The notion of ideas and material “taking shape” is integral to Shahryar Nashat’s latest single-channel video work, Plaque (Slab). When I saw it a few months back, in the Swiss artist’s Berlin studio, it was still a work in progress, an audiovisual sequence that presented a kind of truncated, nonlinear documentary about the manufacture and hoisting of a slab of concrete more than four meters long. (Think of a behind-the-scenes look at the monolith in Stanley Kubrick’s 2001: A Space Odyssey.) The work will be on show this winter in a spaceship-like pod designed by architect Didier Fiuza Faustino, Bureau des Mésarchitectures, at the Centre Georges Pompidou as part of a touring video program funded by Hermès.
In his final polished product, Nashat planned to incorporate such scenes as the pouring of many cubic meters of slushy, gravelly wet concrete into a steel reinforced mold (fluid action which is startlingly bodily) and the finishing of the upper surface by two laborers in a concrete plant (combining physical exertion and concentration).

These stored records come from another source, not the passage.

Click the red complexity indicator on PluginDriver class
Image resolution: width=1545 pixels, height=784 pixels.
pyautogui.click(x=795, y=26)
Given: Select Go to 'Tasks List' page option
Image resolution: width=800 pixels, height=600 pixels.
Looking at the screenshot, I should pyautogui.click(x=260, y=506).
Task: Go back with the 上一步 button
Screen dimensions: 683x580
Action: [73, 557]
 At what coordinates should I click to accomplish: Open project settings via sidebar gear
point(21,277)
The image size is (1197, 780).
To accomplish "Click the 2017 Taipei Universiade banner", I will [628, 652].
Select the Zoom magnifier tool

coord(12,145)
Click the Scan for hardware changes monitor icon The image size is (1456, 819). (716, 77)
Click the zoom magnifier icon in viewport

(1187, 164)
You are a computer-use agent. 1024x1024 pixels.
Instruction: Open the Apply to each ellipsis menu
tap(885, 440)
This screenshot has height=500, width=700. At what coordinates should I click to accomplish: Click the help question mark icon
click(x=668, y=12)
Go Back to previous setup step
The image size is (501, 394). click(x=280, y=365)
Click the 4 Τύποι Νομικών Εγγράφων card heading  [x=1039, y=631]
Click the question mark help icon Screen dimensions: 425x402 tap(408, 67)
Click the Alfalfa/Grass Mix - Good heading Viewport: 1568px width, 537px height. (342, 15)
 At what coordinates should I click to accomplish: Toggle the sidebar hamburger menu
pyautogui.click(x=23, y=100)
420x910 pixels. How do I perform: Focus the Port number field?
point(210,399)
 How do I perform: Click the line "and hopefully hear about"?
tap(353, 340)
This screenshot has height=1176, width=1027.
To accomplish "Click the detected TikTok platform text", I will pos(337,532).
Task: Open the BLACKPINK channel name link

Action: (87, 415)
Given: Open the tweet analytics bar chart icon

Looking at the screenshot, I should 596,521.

Despite the slab’s enigmatic form and its literal and metaphoric weightiness, it is not really the subject of this work. In fact, this cold, abstract object was made to the artist’s specifications for no purpose other than to document its production. Seeing the video in Berlin, where it was made, activated all kinds of associations, given the abundance of prefabricated slab buildings —Plattenbau — in East Germany. Perhaps such associations were simply born of the dense and dexterous pseudo-neutrality of utilitarian concrete, the substance (next to steel and glass) that is arguably the material of built modernities, regardless of ideological persuasion.
Nashat’s original inspiration was the freeform conceptual legacy of Canadian musician and composer Glenn Gould (1932-1982). Cult figure Gould is best known for his unorthodox recordings of Johann Sebastian Bach’s Well-Tempered Clavier (a recording of which, incidentally, is currently heading toward the edge of the solar system on the Voyager space probe). Gould was notorious for his eccentricities and his rejection of the stadium-like spectacle of the concert hall in favor of the control and editing possibilities of the recording studio, aspects dramatized in the feature film Thirty-Two Short Films About Glenn Gould (1993).
It was Gould’s media consciousness and the way that he constructed his work and artistic image that drew Nashat’s attention in particular. So, to use a Gouldian phrase, “splendidly spliced” into Nashat’s video are a series of sixty-four stills of the legend taken from a 1969 televised concert. At the same time, we hear an excerpt of Gould playing Bach’s “Toccata in C minor” — a pivotal composition-on another occasion a decade later. Nashat’s choppy stop-action animation works like a visual deconstruction of the performance, isolating Gould’s mannerisms and postures like moments in a dance. Absurdly, the soundstage for Gould’s concert featured a number of vertical fake marbled panels-shorthand signifiers of bourgeois culture and grandeur. The droll twist of Nashat’s work is that these fake elements inspired the very real concrete slab his video employs. As the toccata unfolds, the concrete sets. The intertwined audio sources are punctuated by visual hard-cuts; we’re left with sublime Bach ringing in our ears and the slab flying out toward us.
In previous works, Nashat has similarly brought together unlikely if not oppositional components. Some have involved tense situations in classically high-culture locations like the Louvre, a theater, and Mussolini’s fascist EUR exhibition grounds on the outskirts of Rome. Typically Nashat has emphasized the artificiality of his work through precise cinematic framing and composition, meticulously dubbed soundtracks, skewed deadpan acting, elusive dialogue, and the occasional odd scenario. Often these elements have summoned power and paranoia; in a number of works, palpable tension has pervaded, along with an extra layer of unspoken “knowing” manifested as homoeroticism (which acts not so much to infuse the works with either identity or desire as to further complicate, even destabilize, the scenes).
In Plaque the camera lingers inexplicably on the arms and faces of handsome laborers. Nashat has suggested that his new work is a kind of “translation between different visual languages, raising questions as to the import and place of medium.” For this artist, it seems video works are as much about how they are put together as what you finally see or hear. This wordless Plaque suggests meaning is a sculptural construction site, where it is perhaps better to peer into the wet concrete than worship at the monolith.